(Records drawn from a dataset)
#####
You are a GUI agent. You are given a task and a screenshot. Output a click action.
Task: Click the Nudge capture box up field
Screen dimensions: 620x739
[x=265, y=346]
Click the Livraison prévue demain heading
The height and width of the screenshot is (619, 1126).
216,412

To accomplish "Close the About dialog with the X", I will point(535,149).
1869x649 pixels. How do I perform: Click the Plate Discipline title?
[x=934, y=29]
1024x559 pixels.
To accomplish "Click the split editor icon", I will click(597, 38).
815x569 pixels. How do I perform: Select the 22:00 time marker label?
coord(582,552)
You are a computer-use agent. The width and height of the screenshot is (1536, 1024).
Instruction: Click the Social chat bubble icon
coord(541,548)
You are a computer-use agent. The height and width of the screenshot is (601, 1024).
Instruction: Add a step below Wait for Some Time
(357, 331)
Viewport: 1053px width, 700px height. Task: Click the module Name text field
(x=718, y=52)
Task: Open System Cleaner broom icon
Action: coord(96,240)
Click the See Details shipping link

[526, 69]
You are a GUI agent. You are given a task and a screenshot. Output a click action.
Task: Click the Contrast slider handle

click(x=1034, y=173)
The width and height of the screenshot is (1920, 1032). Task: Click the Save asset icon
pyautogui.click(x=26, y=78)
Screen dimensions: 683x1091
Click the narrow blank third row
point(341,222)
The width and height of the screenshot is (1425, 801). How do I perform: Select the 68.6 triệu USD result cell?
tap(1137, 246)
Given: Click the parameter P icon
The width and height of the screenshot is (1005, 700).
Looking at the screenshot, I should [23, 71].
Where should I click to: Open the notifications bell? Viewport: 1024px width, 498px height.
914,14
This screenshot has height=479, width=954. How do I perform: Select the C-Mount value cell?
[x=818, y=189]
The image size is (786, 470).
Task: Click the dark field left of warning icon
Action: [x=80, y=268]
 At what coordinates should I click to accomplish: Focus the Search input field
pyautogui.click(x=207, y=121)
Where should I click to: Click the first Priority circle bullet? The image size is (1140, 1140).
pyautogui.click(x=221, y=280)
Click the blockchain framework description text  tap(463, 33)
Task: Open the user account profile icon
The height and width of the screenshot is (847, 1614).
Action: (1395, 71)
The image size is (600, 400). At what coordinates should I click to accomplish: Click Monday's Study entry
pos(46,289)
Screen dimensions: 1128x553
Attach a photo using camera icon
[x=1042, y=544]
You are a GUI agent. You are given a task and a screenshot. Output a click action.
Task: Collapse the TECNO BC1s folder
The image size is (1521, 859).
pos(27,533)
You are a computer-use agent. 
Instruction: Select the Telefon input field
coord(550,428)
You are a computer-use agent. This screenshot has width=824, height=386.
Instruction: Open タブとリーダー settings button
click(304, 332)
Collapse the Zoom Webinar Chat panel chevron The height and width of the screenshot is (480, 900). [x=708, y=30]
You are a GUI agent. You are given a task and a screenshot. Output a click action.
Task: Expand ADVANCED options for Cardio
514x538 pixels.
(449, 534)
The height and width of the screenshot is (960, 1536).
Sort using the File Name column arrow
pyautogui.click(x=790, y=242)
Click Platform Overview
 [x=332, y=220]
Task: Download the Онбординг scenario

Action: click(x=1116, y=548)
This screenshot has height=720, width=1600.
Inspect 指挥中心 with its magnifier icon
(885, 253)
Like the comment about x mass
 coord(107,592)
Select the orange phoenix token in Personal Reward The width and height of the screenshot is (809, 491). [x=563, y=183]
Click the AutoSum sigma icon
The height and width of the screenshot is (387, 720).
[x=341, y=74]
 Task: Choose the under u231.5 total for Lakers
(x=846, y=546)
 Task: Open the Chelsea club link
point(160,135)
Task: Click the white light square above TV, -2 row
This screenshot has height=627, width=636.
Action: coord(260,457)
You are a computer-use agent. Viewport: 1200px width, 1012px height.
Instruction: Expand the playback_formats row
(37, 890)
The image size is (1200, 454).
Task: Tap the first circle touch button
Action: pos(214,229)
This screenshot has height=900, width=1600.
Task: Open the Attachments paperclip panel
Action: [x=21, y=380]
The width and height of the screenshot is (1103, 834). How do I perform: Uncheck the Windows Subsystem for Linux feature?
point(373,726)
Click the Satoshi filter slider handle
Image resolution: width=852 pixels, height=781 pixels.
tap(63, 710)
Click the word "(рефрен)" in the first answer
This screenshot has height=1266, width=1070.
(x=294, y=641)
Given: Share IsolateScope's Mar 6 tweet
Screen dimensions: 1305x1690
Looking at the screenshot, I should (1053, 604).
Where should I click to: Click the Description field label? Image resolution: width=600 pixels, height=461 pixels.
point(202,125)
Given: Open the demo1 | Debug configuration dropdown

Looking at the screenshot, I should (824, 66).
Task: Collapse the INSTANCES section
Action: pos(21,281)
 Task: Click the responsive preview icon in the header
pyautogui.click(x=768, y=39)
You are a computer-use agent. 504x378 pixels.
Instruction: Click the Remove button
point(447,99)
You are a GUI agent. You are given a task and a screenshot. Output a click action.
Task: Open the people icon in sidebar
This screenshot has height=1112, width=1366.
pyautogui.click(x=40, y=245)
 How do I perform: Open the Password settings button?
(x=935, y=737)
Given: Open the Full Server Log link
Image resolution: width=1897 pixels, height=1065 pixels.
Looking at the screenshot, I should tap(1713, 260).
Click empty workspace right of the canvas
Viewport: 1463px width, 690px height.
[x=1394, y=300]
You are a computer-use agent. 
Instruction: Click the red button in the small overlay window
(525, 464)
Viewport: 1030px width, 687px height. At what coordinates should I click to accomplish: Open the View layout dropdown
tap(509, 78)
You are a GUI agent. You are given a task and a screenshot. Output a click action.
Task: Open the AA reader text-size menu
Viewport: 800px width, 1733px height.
#####
**What you will do**
Nothing but the lines from the one with "Task: Open the people icon in sidebar" through the last line of the data should appear; print them exactly.

**Reply**
Task: Open the people icon in sidebar
This screenshot has height=1112, width=1366.
pyautogui.click(x=40, y=245)
 How do I perform: Open the Password settings button?
(x=935, y=737)
Given: Open the Full Server Log link
Image resolution: width=1897 pixels, height=1065 pixels.
Looking at the screenshot, I should tap(1713, 260).
Click empty workspace right of the canvas
Viewport: 1463px width, 690px height.
[x=1394, y=300]
You are a computer-use agent. 
Instruction: Click the red button in the small overlay window
(525, 464)
Viewport: 1030px width, 687px height. At what coordinates should I click to accomplish: Open the View layout dropdown
tap(509, 78)
You are a GUI agent. You are given a task and a screenshot. Output a click action.
Task: Open the AA reader text-size menu
Viewport: 800px width, 1733px height.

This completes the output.